Psychological pricing takes advantage of consumers’ emotional side to encourage sales without significantly reducing prices. There are five types of psychological pricing strategies:
- Charm Pricing: By reducing the leftmost digit by one (usually done by reducing the price by 1 cent, $3 lowered to $2.99), consumers perceive the price as a lower tier than before. According to an experiment by the University of Chicago and MIT, when different women’s clothing items were priced at $34, $39, and $44, the $39 item was the most popular.
- Prestige Pricing: By rounding up prices (i.e. $99 up to $100), the price is more easily processed and “encourage reliance on consumers’ feelings.” The decision is based on feelings rather than cognition.
- Buy One, Get One Free: This strategy takes advantage of consumer greed. Logic is “tossed to the wind” and the consumer is most concerned with getting the free item. This strategy is modified to best suit financial/sales goals (buy one, get three free).
- Comparative Pricing: Offering two similar products side by side makes one product seem much more attractive (this is a similar concept to anchors). Surprisingly, this best works with luxury items, especially clothes. An expensive tuxedo beside a cheaper one is perceived as higher quality.
- Visually highlighting the different prices: Changing the font, size and color of signs that indicate a current sale price will convince customers that this is a cheaper price, and a much better deal.
All of these psychological pricing strategies make consumers FEEL like they’re getting a good deal, and may motivate them to buy something they don’t need, or something more expensive than necessary.
So to answer the question: Are the prices we pay for goods rational? Can a good be overpriced? I would say that according to the laws of supply and demand and the evidence previously provided, the prices we pay are rational, and that nothing can be overpriced (as seen earlier).

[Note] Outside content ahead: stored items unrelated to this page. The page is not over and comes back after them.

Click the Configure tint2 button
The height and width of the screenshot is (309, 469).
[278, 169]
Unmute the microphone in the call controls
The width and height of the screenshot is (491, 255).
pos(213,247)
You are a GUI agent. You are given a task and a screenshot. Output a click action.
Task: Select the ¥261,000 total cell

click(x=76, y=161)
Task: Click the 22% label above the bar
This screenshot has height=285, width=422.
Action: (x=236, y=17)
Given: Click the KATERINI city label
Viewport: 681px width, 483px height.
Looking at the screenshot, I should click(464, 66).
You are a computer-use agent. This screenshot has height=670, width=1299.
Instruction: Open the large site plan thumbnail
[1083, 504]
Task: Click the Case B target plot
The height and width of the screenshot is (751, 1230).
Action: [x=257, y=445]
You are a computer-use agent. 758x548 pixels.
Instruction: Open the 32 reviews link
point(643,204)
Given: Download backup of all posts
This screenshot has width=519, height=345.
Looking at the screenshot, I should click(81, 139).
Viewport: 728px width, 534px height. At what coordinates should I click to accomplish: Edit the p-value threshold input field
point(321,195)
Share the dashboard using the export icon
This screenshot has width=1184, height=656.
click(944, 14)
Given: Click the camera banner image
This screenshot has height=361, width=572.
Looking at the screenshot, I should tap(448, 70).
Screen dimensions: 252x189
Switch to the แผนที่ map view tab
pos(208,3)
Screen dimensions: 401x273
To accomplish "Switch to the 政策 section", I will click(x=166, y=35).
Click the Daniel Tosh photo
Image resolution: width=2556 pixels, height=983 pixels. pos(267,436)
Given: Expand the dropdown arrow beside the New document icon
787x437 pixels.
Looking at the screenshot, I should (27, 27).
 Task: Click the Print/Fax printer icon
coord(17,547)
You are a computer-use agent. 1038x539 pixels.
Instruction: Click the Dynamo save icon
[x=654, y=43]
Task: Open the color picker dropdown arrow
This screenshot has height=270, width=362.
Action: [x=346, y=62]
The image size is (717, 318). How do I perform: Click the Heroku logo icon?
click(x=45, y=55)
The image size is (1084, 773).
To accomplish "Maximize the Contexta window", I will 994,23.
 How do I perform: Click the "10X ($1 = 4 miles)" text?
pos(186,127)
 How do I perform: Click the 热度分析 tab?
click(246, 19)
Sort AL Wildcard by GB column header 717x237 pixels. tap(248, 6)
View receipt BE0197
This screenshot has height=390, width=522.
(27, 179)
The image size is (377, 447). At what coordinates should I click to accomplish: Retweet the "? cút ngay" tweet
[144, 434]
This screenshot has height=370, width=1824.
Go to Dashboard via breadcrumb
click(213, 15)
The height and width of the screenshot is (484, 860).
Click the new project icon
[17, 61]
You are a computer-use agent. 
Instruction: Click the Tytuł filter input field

Although humans are not perfectly rational, meaning we don’t always make the MOST objective logical choice, we possess bounded rationality. Despite our limitations, humans process the available information to the best of our ability in the time given to make the decision that provides the most benefit. We satisfice because we have no better option under those circumstances.
Although some behavioral economists would argue that techniques like heuristics, the framing effect, and psychological pricing cause us to make irrational decisions, traditional economists could say that they simply change the consumer’s preferences and tastes, one of the demand determinants, to increase demand.
Visiting Starbucks instead of Dunkin Donuts may seem irrational to some, but to others, it provides them with the most emotional value at the expense of economic value. If the markup was so great that nobody would buy it, Starbucks would be going out of business. Instead they are consistently growing and appealing to those who appreciate the experience, not the coffee or the price.